## Prompt
Retype the whole listing below exactly, keeping every picture out of it.
---- Exercise inputs
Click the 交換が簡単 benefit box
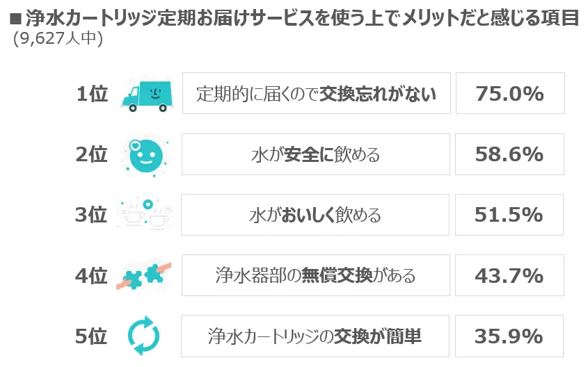This screenshot has width=588, height=367. point(315,336)
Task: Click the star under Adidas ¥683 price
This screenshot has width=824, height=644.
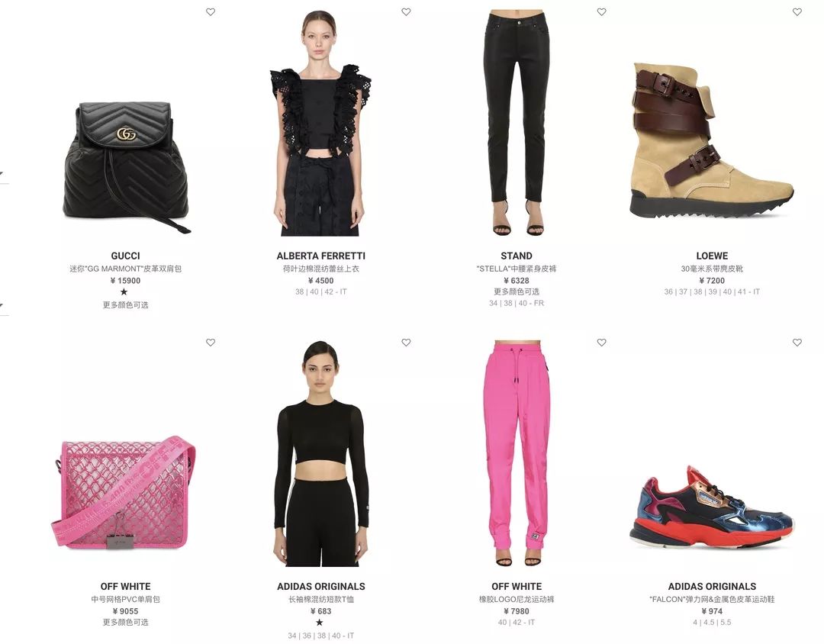Action: 320,623
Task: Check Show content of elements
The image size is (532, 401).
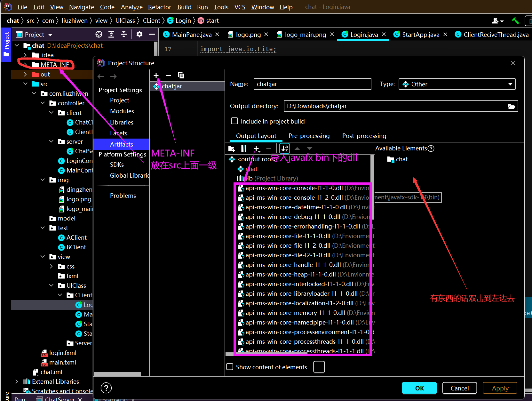Action: click(230, 367)
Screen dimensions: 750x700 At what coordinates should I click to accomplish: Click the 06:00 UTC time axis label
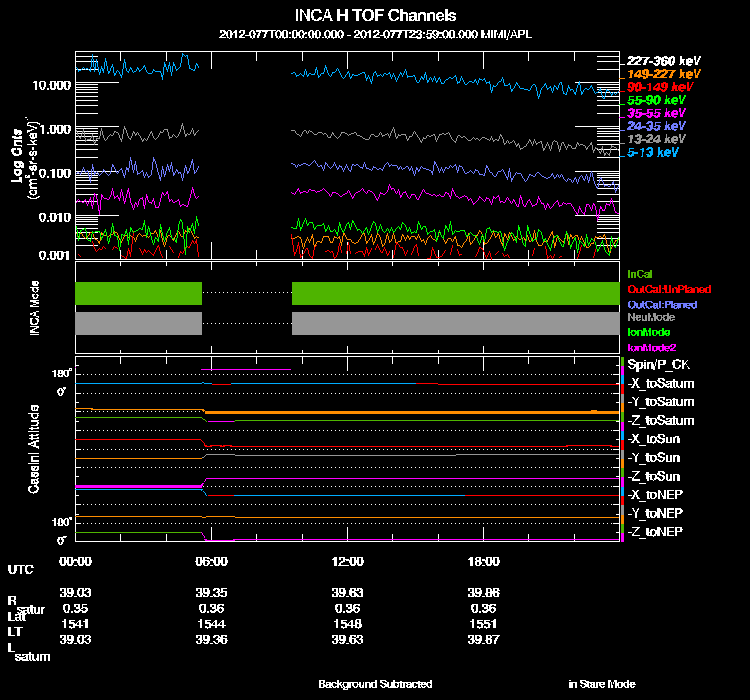click(x=212, y=560)
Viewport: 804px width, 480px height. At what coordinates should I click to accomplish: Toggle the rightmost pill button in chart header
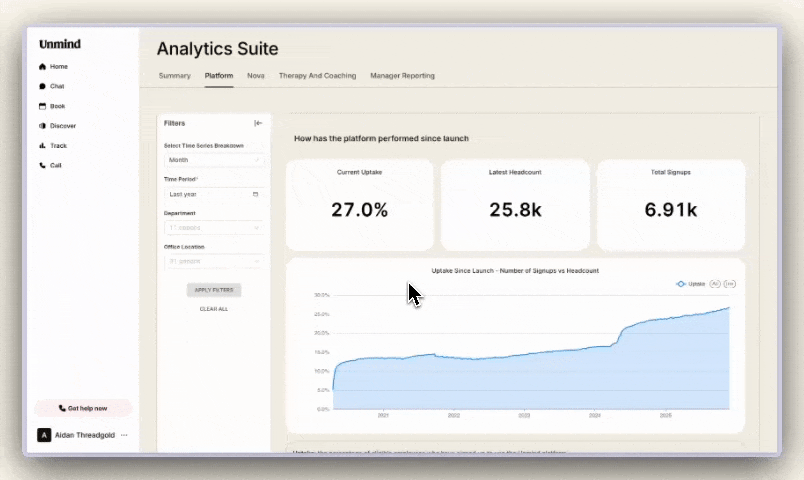tap(729, 284)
--------
## Written solution
Click the 交換が簡単 benefit box
This screenshot has width=588, height=367. point(315,336)
Task: Click the star under Adidas ¥683 price
This screenshot has width=824, height=644.
Action: 320,623
Task: Check Show content of elements
The image size is (532, 401).
Action: click(230, 367)
Screen dimensions: 750x700 At what coordinates should I click to accomplish: Click the 06:00 UTC time axis label
click(x=212, y=560)
Viewport: 804px width, 480px height. At what coordinates should I click to accomplish: Toggle the rightmost pill button in chart header
tap(729, 284)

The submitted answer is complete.